PROMPT
Rewrite the lines of the entries below as a numbered list, dropping any blank lines.
╭─ DATASET EXTRACT
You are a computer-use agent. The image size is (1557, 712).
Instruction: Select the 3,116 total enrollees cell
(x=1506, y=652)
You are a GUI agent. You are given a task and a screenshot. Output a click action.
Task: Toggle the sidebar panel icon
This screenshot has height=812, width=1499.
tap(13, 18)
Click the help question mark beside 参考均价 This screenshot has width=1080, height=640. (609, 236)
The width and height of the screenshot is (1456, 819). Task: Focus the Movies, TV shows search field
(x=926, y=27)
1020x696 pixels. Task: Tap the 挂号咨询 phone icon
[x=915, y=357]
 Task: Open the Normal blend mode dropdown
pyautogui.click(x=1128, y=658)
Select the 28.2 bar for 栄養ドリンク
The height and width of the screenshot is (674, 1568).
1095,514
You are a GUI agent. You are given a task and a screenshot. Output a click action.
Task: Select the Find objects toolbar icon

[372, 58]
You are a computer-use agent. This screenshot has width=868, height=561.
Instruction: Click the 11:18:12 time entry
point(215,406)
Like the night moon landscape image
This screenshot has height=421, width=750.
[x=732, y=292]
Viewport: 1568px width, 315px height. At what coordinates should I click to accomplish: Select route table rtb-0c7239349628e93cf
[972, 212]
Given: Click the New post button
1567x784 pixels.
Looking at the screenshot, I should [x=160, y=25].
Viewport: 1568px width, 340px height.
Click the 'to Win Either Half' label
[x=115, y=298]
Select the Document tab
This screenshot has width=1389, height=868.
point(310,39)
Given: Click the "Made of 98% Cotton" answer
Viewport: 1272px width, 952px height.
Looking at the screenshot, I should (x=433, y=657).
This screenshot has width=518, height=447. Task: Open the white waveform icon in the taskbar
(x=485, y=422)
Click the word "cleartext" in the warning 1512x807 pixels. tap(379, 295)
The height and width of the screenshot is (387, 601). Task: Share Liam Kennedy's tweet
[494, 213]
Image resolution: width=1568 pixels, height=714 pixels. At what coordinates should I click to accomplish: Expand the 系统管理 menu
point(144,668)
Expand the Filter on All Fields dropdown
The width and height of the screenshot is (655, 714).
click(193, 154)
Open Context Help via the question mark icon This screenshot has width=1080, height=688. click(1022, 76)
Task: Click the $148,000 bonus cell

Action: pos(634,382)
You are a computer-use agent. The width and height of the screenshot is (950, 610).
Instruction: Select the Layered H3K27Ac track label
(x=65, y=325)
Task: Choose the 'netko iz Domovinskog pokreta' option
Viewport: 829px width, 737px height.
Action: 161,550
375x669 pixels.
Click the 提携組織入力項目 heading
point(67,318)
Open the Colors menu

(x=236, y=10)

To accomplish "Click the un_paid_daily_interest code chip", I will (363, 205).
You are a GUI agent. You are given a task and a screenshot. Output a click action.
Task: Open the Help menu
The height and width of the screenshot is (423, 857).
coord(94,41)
╰─
ANSWER FOR THE TASK
1. You are a computer-use agent. The image size is (1557, 712).
2. Instruction: Select the 3,116 total enrollees cell
3. (x=1506, y=652)
4. You are a GUI agent. You are given a task and a screenshot. Output a click action.
5. Task: Toggle the sidebar panel icon
6. This screenshot has height=812, width=1499.
7. tap(13, 18)
8. Click the help question mark beside 参考均价 This screenshot has width=1080, height=640. (609, 236)
9. The width and height of the screenshot is (1456, 819). Task: Focus the Movies, TV shows search field
10. (x=926, y=27)
11. 1020x696 pixels. Task: Tap the 挂号咨询 phone icon
12. [x=915, y=357]
13.  Task: Open the Normal blend mode dropdown
14. pyautogui.click(x=1128, y=658)
15. Select the 28.2 bar for 栄養ドリンク
16. The height and width of the screenshot is (674, 1568).
17. 1095,514
18. You are a GUI agent. You are given a task and a screenshot. Output a click action.
19. Task: Select the Find objects toolbar icon
20. [372, 58]
21. You are a computer-use agent. This screenshot has width=868, height=561.
22. Instruction: Click the 11:18:12 time entry
23. point(215,406)
24. Like the night moon landscape image
25. This screenshot has height=421, width=750.
26. [x=732, y=292]
27. Viewport: 1568px width, 315px height. At what coordinates should I click to accomplish: Select route table rtb-0c7239349628e93cf
28. [972, 212]
29. Given: Click the New post button
30. 1567x784 pixels.
31. Looking at the screenshot, I should [x=160, y=25].
32. Viewport: 1568px width, 340px height.
33. Click the 'to Win Either Half' label
34. [x=115, y=298]
35. Select the Document tab
36. This screenshot has width=1389, height=868.
37. point(310,39)
38. Given: Click the "Made of 98% Cotton" answer
39. Viewport: 1272px width, 952px height.
40. Looking at the screenshot, I should (x=433, y=657).
41. This screenshot has width=518, height=447. Task: Open the white waveform icon in the taskbar
42. (x=485, y=422)
43. Click the word "cleartext" in the warning 1512x807 pixels. tap(379, 295)
44. The height and width of the screenshot is (387, 601). Task: Share Liam Kennedy's tweet
45. [494, 213]
46. Image resolution: width=1568 pixels, height=714 pixels. At what coordinates should I click to accomplish: Expand the 系统管理 menu
47. point(144,668)
48. Expand the Filter on All Fields dropdown
49. The width and height of the screenshot is (655, 714).
50. click(193, 154)
51. Open Context Help via the question mark icon This screenshot has width=1080, height=688. click(1022, 76)
52. Task: Click the $148,000 bonus cell
53. Action: pos(634,382)
54. You are a computer-use agent. The width and height of the screenshot is (950, 610).
55. Instruction: Select the Layered H3K27Ac track label
56. (x=65, y=325)
57. Task: Choose the 'netko iz Domovinskog pokreta' option
58. Viewport: 829px width, 737px height.
59. Action: 161,550
60. 375x669 pixels.
61. Click the 提携組織入力項目 heading
62. point(67,318)
63. Open the Colors menu
64. (x=236, y=10)
65. To accomplish "Click the un_paid_daily_interest code chip", I will (363, 205).
66. You are a GUI agent. You are given a task and a screenshot. Output a click action.
67. Task: Open the Help menu
68. The height and width of the screenshot is (423, 857).
69. coord(94,41)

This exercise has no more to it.